## Dataset extract
--- START ---

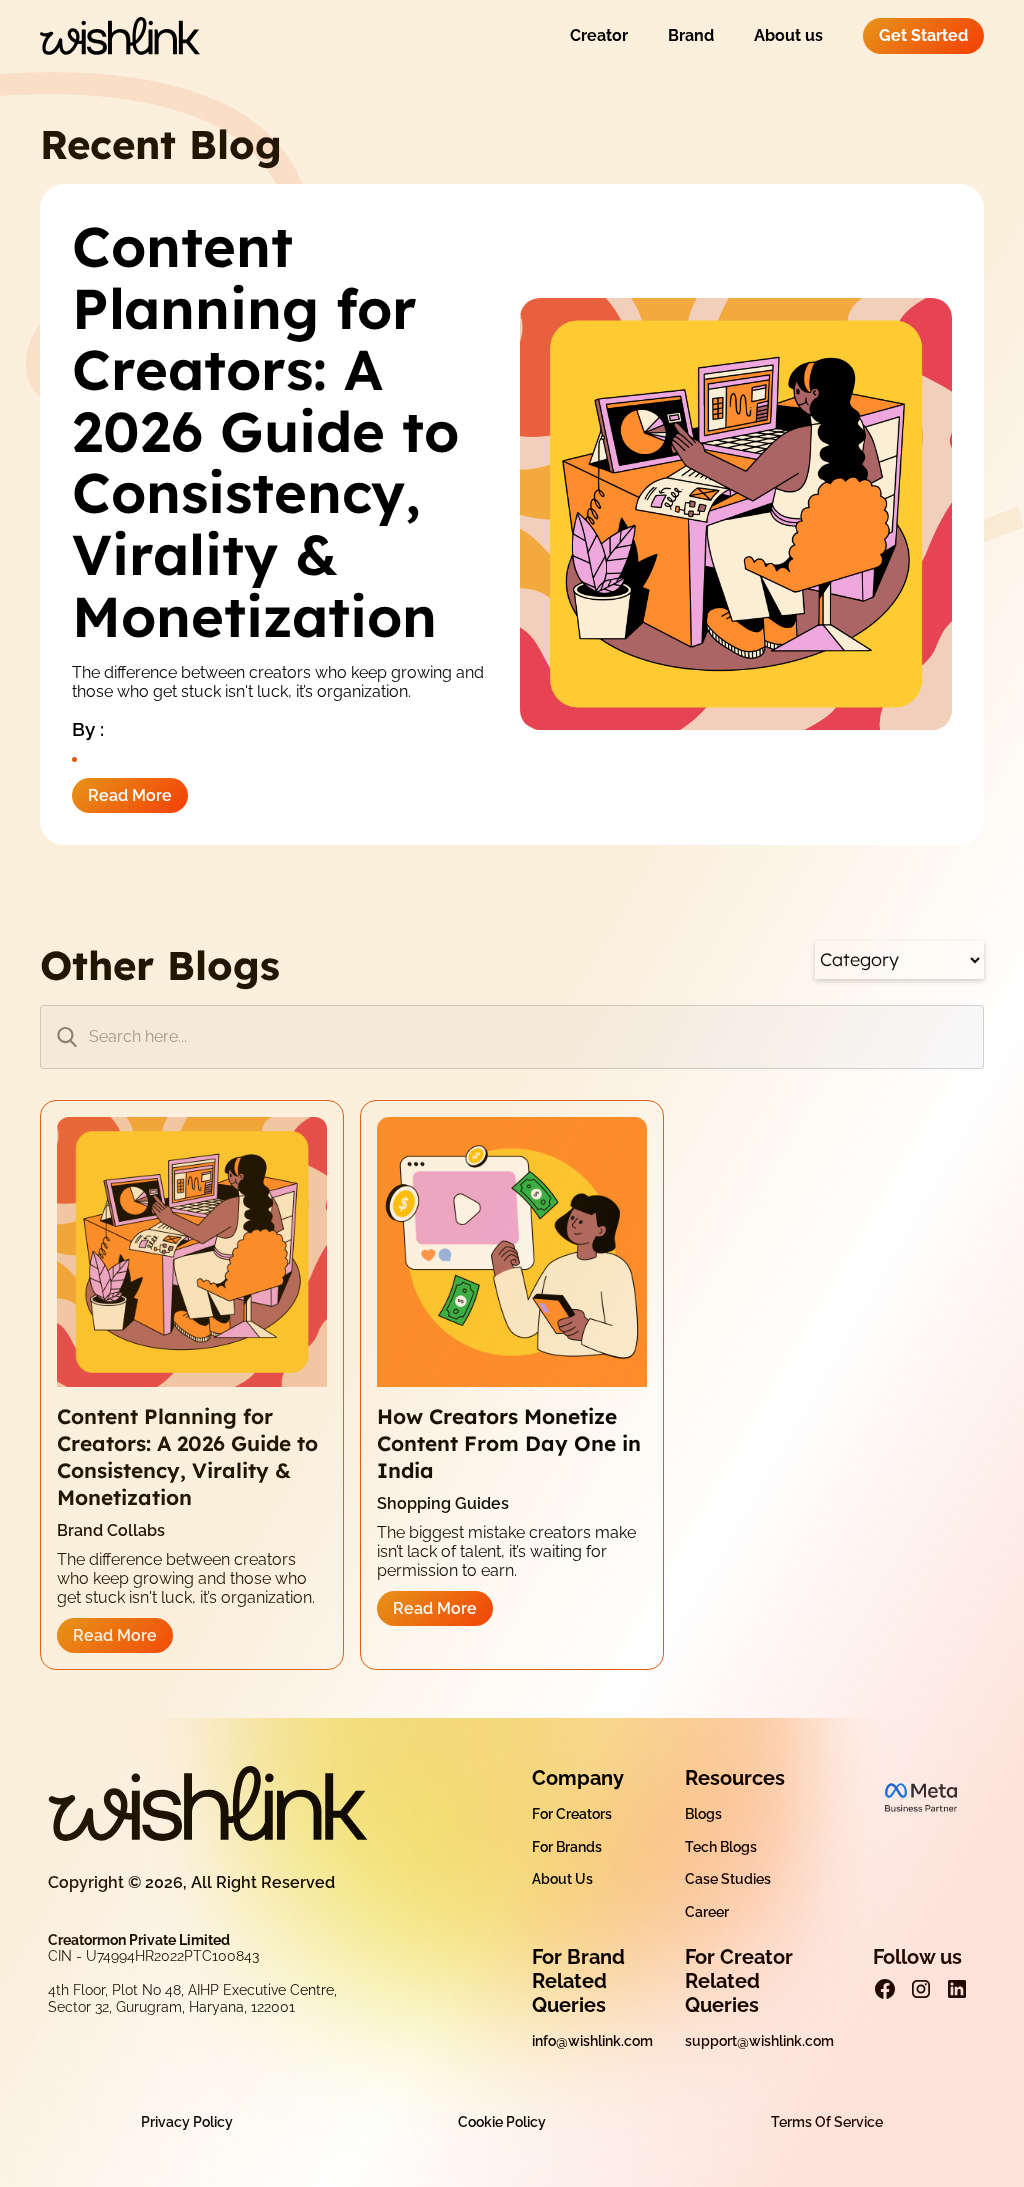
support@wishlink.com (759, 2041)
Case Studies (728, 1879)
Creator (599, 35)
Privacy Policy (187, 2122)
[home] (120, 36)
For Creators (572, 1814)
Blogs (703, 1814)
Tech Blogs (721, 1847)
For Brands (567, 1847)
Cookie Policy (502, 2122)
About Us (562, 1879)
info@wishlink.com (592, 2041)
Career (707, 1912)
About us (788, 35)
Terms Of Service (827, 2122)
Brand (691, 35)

--- END ---
--- START ---

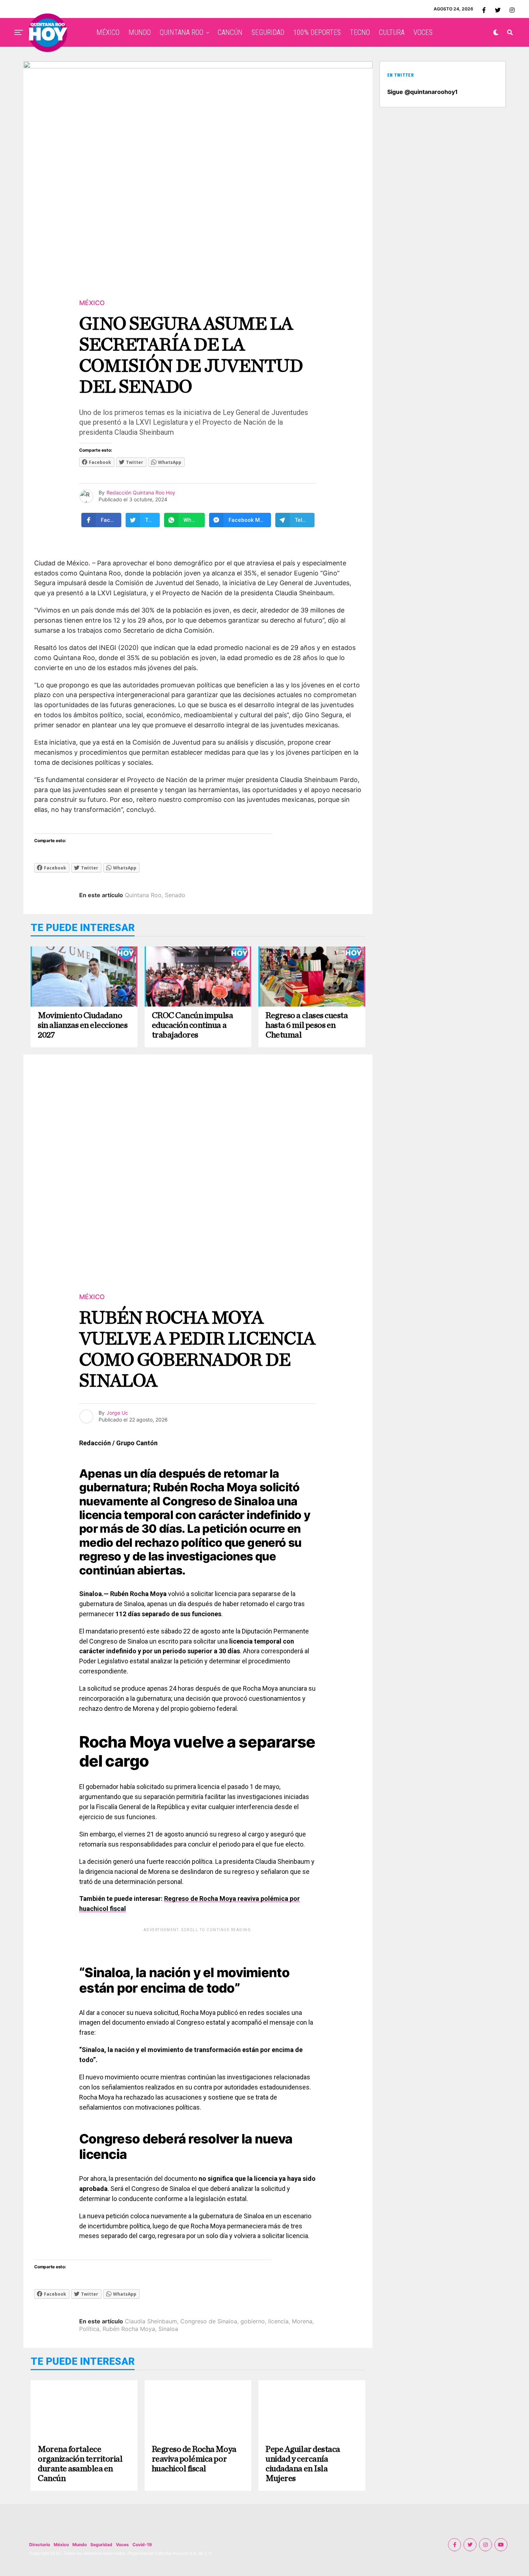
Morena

--- END ---

## Exercise brief
Copy out the range of lines above starting at the line with "support@wishlink.com (759, 2041)" and ending at the line with "Brand (691, 35)", exactly and including both.

## Exercise solution
support@wishlink.com (759, 2041)
Case Studies (728, 1879)
Creator (599, 35)
Privacy Policy (187, 2122)
[home] (120, 36)
For Creators (572, 1814)
Blogs (703, 1814)
Tech Blogs (721, 1847)
For Brands (567, 1847)
Cookie Policy (502, 2122)
About Us (562, 1879)
info@wishlink.com (592, 2041)
Career (707, 1912)
About us (788, 35)
Terms Of Service (827, 2122)
Brand (691, 35)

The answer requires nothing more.